WORK ORDER = Every record has to be written out exactly, with no line missing.

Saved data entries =
● ● ● ●

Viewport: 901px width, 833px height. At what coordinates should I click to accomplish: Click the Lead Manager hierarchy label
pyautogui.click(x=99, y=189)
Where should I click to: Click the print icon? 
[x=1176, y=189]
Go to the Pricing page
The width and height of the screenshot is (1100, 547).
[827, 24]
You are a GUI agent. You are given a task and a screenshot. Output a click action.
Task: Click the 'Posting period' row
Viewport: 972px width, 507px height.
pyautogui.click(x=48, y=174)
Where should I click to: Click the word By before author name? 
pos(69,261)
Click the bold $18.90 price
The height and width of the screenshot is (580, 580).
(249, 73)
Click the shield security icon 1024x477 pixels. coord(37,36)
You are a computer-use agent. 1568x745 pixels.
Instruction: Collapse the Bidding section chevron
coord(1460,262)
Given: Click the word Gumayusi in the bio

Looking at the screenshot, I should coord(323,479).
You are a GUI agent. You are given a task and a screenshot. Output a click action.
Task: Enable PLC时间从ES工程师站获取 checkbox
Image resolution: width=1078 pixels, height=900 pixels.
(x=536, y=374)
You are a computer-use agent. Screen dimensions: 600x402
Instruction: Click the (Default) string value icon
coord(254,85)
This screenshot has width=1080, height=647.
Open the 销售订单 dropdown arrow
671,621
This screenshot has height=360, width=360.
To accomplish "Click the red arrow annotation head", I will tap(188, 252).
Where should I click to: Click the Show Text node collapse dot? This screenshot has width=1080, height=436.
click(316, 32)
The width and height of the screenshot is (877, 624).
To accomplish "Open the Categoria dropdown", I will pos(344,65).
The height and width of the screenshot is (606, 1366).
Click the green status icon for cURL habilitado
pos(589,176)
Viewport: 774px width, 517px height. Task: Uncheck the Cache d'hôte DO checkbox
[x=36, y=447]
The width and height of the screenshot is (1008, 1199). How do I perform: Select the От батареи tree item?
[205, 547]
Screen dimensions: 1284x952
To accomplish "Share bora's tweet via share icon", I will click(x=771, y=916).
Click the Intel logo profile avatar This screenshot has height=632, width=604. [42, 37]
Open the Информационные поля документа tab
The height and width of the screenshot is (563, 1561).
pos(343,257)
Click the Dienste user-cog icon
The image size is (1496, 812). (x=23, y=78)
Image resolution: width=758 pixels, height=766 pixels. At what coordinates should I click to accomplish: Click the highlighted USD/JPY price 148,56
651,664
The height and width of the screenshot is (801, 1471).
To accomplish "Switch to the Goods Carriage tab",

● ● ● ●

WRITTEN ANSWER =
Viewport: 901px width, 833px height. At what coordinates should I click to accomplish: Click the Lead Manager hierarchy label
pyautogui.click(x=99, y=189)
Where should I click to: Click the print icon? 
[x=1176, y=189]
Go to the Pricing page
The width and height of the screenshot is (1100, 547).
[827, 24]
You are a GUI agent. You are given a task and a screenshot. Output a click action.
Task: Click the 'Posting period' row
Viewport: 972px width, 507px height.
pyautogui.click(x=48, y=174)
Where should I click to: Click the word By before author name? 
pos(69,261)
Click the bold $18.90 price
The height and width of the screenshot is (580, 580).
(249, 73)
Click the shield security icon 1024x477 pixels. coord(37,36)
You are a computer-use agent. 1568x745 pixels.
Instruction: Collapse the Bidding section chevron
coord(1460,262)
Given: Click the word Gumayusi in the bio

Looking at the screenshot, I should coord(323,479).
You are a GUI agent. You are given a task and a screenshot. Output a click action.
Task: Enable PLC时间从ES工程师站获取 checkbox
Image resolution: width=1078 pixels, height=900 pixels.
(x=536, y=374)
You are a computer-use agent. Screen dimensions: 600x402
Instruction: Click the (Default) string value icon
coord(254,85)
This screenshot has width=1080, height=647.
Open the 销售订单 dropdown arrow
671,621
This screenshot has height=360, width=360.
To accomplish "Click the red arrow annotation head", I will tap(188, 252).
Where should I click to: Click the Show Text node collapse dot? This screenshot has width=1080, height=436.
click(316, 32)
The width and height of the screenshot is (877, 624).
To accomplish "Open the Categoria dropdown", I will pos(344,65).
The height and width of the screenshot is (606, 1366).
Click the green status icon for cURL habilitado
pos(589,176)
Viewport: 774px width, 517px height. Task: Uncheck the Cache d'hôte DO checkbox
[x=36, y=447]
The width and height of the screenshot is (1008, 1199). How do I perform: Select the От батареи tree item?
[205, 547]
Screen dimensions: 1284x952
To accomplish "Share bora's tweet via share icon", I will click(x=771, y=916).
Click the Intel logo profile avatar This screenshot has height=632, width=604. [42, 37]
Open the Информационные поля документа tab
The height and width of the screenshot is (563, 1561).
pos(343,257)
Click the Dienste user-cog icon
The image size is (1496, 812). (x=23, y=78)
Image resolution: width=758 pixels, height=766 pixels. At what coordinates should I click to accomplish: Click the highlighted USD/JPY price 148,56
651,664
The height and width of the screenshot is (801, 1471).
To accomplish "Switch to the Goods Carriage tab",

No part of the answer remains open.